As I've said before, it's fine to use a magic pixie to give you ideas, but if your pixie doesn't tell you empirical ways to test those ideas, you need a better scientific advisor. More to the point, if your magic pixie tells you something that turns out to be correct, that does not necessarily vindicate your pixie's supernatural scientific techniques or even prove the existence of your supposed fairy godscientist. You can have ideas for whatever reason you like, but you have to test them in an objective, measurable, repeatable way.
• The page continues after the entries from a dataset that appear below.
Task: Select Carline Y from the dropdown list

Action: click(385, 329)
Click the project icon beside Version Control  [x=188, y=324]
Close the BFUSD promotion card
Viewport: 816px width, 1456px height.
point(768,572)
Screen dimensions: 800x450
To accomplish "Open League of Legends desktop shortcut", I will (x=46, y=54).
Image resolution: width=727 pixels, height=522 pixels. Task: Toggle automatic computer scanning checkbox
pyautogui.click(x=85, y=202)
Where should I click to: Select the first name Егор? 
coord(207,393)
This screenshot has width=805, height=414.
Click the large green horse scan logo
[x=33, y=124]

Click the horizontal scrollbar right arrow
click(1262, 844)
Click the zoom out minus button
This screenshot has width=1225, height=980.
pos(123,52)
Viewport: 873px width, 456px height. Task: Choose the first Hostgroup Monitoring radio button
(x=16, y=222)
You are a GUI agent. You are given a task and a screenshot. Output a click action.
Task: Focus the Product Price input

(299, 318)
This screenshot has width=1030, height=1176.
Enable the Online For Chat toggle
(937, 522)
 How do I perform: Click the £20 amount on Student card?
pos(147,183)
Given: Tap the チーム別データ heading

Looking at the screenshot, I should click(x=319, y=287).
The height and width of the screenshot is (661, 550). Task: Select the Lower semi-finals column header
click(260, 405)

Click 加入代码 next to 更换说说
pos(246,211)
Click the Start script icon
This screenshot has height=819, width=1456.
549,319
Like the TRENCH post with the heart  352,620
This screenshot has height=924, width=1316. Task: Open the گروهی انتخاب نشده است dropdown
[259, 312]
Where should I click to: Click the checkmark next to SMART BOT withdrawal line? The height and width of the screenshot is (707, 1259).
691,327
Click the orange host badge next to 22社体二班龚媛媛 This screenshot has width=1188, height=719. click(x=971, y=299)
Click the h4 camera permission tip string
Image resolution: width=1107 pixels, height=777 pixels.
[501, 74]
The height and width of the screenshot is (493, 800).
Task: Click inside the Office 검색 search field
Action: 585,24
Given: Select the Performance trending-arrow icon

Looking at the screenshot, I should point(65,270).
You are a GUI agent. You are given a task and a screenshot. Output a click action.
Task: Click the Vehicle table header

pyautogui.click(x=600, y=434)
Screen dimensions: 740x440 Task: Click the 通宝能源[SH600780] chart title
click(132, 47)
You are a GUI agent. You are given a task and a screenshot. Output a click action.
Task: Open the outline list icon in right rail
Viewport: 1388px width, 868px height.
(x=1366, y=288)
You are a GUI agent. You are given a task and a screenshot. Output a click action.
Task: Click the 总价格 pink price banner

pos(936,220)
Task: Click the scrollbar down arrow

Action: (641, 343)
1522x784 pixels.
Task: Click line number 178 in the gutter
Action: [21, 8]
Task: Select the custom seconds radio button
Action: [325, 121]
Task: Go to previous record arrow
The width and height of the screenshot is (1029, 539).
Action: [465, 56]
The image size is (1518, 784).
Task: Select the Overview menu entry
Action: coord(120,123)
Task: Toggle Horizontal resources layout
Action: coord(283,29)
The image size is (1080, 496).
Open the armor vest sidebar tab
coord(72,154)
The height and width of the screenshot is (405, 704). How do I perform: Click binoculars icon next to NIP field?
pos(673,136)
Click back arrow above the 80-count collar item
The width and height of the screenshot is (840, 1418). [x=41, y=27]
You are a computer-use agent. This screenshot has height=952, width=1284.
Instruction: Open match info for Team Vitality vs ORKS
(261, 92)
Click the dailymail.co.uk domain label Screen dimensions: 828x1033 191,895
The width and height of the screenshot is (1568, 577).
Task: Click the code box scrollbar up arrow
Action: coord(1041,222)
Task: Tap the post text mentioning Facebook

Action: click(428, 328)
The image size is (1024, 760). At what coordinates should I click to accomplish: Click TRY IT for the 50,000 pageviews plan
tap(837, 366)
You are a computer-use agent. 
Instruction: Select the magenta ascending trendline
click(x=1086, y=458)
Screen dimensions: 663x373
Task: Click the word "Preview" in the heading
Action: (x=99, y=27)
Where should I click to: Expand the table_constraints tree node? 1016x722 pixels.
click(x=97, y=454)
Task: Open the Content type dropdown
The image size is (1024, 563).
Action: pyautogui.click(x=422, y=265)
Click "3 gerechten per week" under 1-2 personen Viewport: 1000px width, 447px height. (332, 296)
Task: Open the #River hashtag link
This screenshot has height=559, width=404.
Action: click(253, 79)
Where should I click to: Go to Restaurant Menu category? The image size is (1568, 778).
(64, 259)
Bruno did nothing of the sort - right or wrong, he was still a crazy.

Obviously burning Bruno was a step that was a teensy-weensy bit too far, but if his ideas hadn't been dismissed, we'd also have to put up with people going on about planets made of shrubs and Nazi flying saucers living inside the hollow Sun... oh, God. I just made the fatal mistake of Googling that in case it was a genuine crackpot theory, and it is.


3) The Wright Brothers



This is rather outside my specialist area but it's very difficult to believe that they were "ridiculed and condemned for believing a machine could fly". In 1903 human flight had been a reality for at least 120 years since the Montgolfier brothers launched a balloon; there are reports of the Chinese using kites to lift people in the sixth century A.D. As for machines, the first steerable airships are reported from the late 18th century, while the first engine-powered airship took flight in 1852. Zepplins were already a thing by the time the Wright brothers were flying, and even the powered aeroplane didn't just come out of nowhere - experiments had been underway for many decades (and gliders for even longer). So the idea that the Wright brothers would have been ridiculed merely for proposing that a machine could fly is itself ridiculous. Yeah, I know, it's a meme, and memes are simplifications. But it's still wrong.

On the other hand, one can see why there might be rather more skepticism regarding the idea that heavier-than-air flight was the future, or that Wright's specific machine was such a wonderful revolution. Their first machines were extremely crude, it was not easy to envisage them being scaled up to anything resembling modern jet airliners. Certainly other experimenters were derided in the popular press due to catastrophic failures, yet even the then-famous Samuel Langely had managed to procure substantial government funding for his efforts. While it's true that the still-famous Lord Kelvin was very skeptical about flying machines*, a widespread opinion among experts that this was impossible looks rather unlikely.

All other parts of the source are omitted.